WORKING DATA section start

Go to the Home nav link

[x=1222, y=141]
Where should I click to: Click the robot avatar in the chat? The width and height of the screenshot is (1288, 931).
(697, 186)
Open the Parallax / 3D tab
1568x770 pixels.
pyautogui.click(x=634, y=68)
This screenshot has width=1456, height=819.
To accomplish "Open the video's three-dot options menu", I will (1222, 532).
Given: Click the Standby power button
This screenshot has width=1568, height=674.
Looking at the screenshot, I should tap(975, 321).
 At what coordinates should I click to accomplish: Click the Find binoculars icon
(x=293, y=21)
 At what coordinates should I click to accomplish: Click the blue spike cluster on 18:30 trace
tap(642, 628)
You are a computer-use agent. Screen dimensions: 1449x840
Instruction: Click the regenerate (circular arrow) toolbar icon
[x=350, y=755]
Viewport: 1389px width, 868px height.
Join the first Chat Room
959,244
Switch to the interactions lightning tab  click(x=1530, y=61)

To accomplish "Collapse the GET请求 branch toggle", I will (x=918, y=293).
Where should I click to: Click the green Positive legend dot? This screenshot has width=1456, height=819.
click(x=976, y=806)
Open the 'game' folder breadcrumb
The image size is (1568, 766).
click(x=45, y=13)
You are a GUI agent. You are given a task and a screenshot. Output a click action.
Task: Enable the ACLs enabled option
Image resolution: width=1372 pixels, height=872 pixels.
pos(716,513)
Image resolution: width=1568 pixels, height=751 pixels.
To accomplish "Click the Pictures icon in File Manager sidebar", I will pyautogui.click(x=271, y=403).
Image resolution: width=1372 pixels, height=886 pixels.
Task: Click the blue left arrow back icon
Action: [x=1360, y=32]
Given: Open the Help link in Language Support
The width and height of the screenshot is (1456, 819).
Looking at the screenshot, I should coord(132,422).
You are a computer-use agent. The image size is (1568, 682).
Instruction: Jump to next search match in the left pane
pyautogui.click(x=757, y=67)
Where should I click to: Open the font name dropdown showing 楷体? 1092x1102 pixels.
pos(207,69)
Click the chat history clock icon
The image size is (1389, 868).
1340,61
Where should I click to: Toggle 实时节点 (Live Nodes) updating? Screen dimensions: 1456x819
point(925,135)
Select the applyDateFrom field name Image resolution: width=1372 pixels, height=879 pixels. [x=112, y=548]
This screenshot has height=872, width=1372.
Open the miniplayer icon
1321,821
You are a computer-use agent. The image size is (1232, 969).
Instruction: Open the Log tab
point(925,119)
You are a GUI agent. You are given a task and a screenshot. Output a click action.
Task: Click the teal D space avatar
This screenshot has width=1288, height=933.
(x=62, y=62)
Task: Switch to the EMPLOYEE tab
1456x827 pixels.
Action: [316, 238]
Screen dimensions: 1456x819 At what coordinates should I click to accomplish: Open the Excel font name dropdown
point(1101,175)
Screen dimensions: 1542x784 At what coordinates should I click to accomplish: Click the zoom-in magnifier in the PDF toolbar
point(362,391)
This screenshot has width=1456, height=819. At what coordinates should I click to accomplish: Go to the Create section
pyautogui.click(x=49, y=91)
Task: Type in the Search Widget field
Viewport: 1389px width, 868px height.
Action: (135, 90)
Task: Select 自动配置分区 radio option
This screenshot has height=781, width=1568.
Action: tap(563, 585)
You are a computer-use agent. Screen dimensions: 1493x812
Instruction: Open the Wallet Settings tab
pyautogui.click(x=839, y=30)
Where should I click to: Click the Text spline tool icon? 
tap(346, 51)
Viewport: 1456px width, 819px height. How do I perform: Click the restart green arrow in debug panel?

WORKING DATA section end

(EXERCISE REQUIREMENTS) Scan the entries above and copy each line where "agent" occurs.

(THE COMPLETED TASK)
You are a computer-use agent. Screen dimensions: 1449x840
You are a GUI agent. You are given a task and a screenshot. Output a click action.
You are a computer-use agent. The image size is (1568, 682).
You are a computer-use agent. The image size is (1232, 969).
You are a GUI agent. You are given a task and a screenshot. Output a click action.
You are a computer-use agent. Screen dimensions: 1493x812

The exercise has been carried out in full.